Stored data:
------------
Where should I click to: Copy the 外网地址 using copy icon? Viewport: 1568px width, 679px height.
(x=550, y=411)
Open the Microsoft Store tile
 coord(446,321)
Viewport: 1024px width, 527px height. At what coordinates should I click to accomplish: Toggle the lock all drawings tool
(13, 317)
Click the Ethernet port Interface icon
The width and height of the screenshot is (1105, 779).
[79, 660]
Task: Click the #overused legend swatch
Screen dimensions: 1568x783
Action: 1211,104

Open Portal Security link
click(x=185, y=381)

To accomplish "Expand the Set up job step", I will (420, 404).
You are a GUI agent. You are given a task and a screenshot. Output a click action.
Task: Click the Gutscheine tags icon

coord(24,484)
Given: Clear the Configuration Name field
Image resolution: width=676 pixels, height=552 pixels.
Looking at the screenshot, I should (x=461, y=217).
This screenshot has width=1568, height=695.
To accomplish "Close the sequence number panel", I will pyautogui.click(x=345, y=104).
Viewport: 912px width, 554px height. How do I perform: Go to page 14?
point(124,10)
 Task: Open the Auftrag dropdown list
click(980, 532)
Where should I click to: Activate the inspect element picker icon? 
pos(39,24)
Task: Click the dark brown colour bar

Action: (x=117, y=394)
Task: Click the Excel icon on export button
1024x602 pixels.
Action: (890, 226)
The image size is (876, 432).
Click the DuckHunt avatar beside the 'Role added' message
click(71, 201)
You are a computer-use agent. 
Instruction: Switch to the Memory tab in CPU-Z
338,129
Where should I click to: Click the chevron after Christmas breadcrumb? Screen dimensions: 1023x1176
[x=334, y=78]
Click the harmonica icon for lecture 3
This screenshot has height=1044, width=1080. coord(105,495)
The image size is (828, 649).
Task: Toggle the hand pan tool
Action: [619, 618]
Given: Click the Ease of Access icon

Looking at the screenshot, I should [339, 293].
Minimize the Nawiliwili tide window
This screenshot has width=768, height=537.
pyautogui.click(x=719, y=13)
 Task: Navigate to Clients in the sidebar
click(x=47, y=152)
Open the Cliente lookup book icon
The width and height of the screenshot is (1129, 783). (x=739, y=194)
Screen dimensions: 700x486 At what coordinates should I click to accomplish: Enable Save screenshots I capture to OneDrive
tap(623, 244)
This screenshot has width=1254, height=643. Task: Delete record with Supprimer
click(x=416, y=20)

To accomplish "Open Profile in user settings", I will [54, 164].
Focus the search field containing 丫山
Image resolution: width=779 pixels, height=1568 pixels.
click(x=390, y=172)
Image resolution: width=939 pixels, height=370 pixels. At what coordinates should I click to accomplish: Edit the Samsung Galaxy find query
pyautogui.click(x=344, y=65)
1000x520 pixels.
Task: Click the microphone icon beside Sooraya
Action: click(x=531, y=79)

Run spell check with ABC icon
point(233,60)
------------
Task description: Return only the part of the records above that opens with the line containing "Where should I click to: Activate" and closes with the line containing "The image size is (876, 432).", ends included.

Response to this task:
Where should I click to: Activate the inspect element picker icon? 
pos(39,24)
Task: Click the dark brown colour bar

Action: (x=117, y=394)
Task: Click the Excel icon on export button
1024x602 pixels.
Action: (890, 226)
The image size is (876, 432).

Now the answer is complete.